Boucadair & Jacquenet    Expires April 10, 2014                 [Page 1]

Internet-Draft                   On SDN                     October 2013

   This document is subject to BCP 78 and the IETF Trust's Legal
   Provisions Relating to IETF Documents
   ( in effect on the date of
   publication of this document.  Please review these documents
   carefully, as they describe your rights and restrictions with respect
   to this document.  Code Components extracted from this document must
   include Simplified BSD License text as described in Section 4.e of
   the Trust Legal Provisions and are provided without warranty as
   described in the Simplified BSD License.

Table of Contents

   1.  Introduction  . . . . . . . . . . . . . . . . . . . . . . . .   2
   2.  Introducing Software-Defined Networking . . . . . . . . . . .   4
     2.1.  A Tautology?  . . . . . . . . . . . . . . . . . . . . . .   4
     2.2.  On Flexibility  . . . . . . . . . . . . . . . . . . . . .   4
     2.3.  A Tentative Definition  . . . . . . . . . . . . . . . . .   5
     2.4.  Functional Meta-Domains . . . . . . . . . . . . . . . . .   5
   3.  A Few Considerations  . . . . . . . . . . . . . . . . . . . .   6
     3.1.  Remember The Past . . . . . . . . . . . . . . . . . . . .   6
     3.2.  Be Pragmatic  . . . . . . . . . . . . . . . . . . . . . .   7
     3.3.  Measure Experience Against Expectations . . . . . . . . .   8
     3.4.  Design Carefully  . . . . . . . . . . . . . . . . . . . .   9
     3.5.  There Is Life Beyond OpenFlow . . . . . . . . . . . . . .   9
     3.6.  Non Goals . . . . . . . . . . . . . . . . . . . . . . . .   9
   4.  Discussion  . . . . . . . . . . . . . . . . . . . . . . . . .  10
     4.1.  Implications Of Full Automation . . . . . . . . . . . . .  10
     4.2.  Bootstrapping An SDN  . . . . . . . . . . . . . . . . . .  11
     4.3.  The Intelligence Resides In The PDP . . . . . . . . . . .  12
     4.4.  Simplicity And Adaptability Vs.

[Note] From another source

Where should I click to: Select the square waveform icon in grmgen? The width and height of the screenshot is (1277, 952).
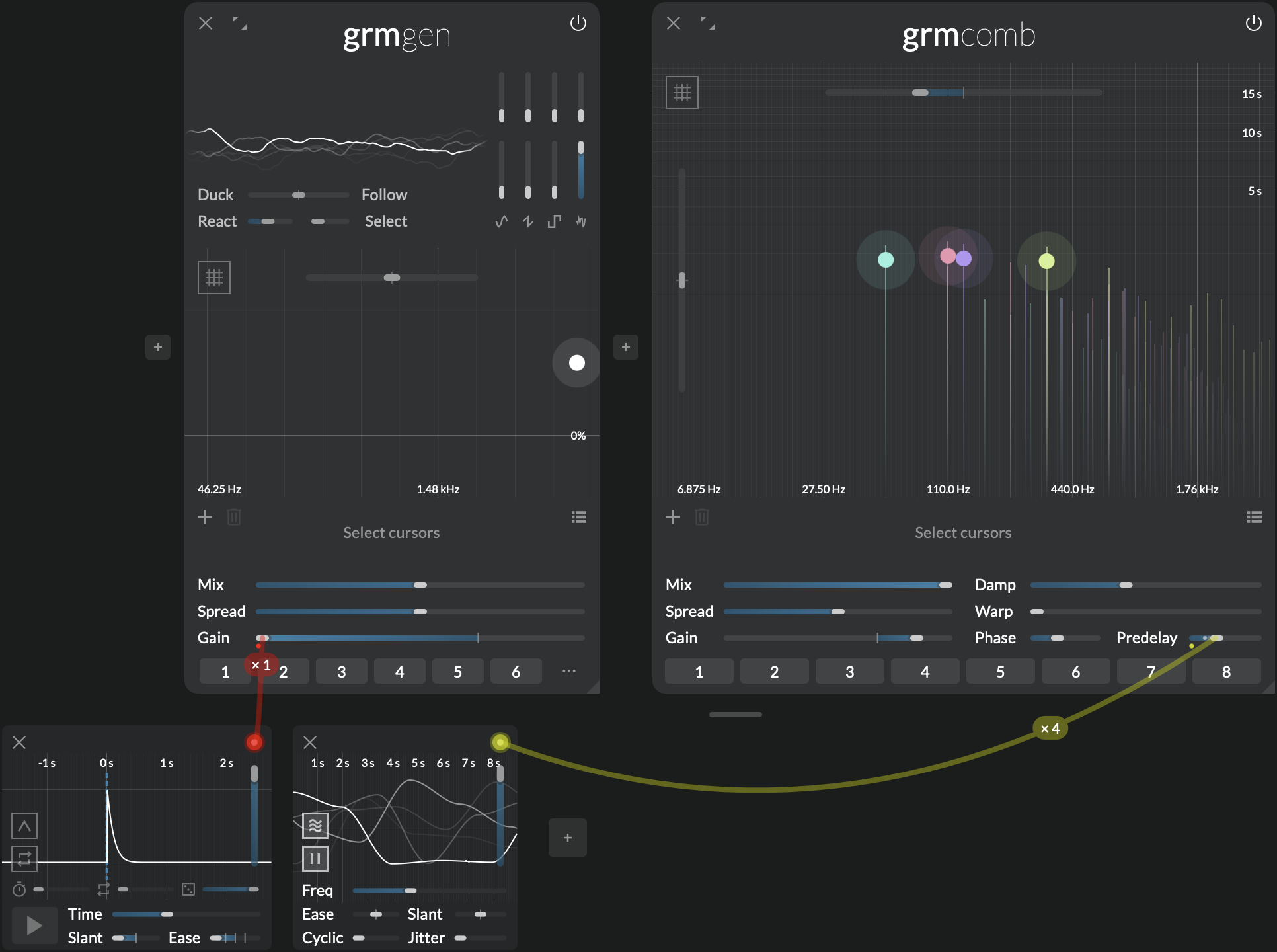pyautogui.click(x=554, y=221)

Complexity  . . . . . . .  13
     4.5.  Performance And Scalability . . . . . . . . . . . . . . .  13
     4.6.  Risk Assessement  . . . . . . . . . . . . . . . . . . . .  14
     4.7.  On Security . . . . . . . . . . . . . . . . . . . . . . .  14
   5.  IANA Considerations . . . . . . . . . . . . . . . . . . . . .  14
   6.  Security Considerations . . . . . . . . . . . . . . . . . . .  14
   7.  Acknowledgements  . . . . . . . . . . . . . . . . . . . . . .  14
   8.  Informative References  . . . . . . . . . . . . . . . . . . .  15
   Authors' Addresses  . . . . . . . . . . . . . . . . . . . . . . .  16

1.  Introduction

   The Internet has become the federative network that supports a wide
   range of service offerings.  The delivery of network services such as
   IP VPNs assumes the combined activation of various capabilities that
   include (but are not necessarily limited to) forwarding and routing
   capabilities (e.g., customer-specific addressing scheme management,
   dynamic path computation to reach a set of destination prefixes,
   dynamic establishment of tunnels, etc.), quality of service

Boucadair & Jacquenet    Expires April 10, 2014                 [Page 2]

Internet-Draft                   On SDN                     October 2013

   capabilities (e.g., traffic classification and marking, traffic
   conditioning and scheduling), security capabilities (e.g., filters to
   protect customer premises from network-originated attacks, to avoid
   malformed route announcements, etc.) and management capabilities
   (e.g., fault detection and processing).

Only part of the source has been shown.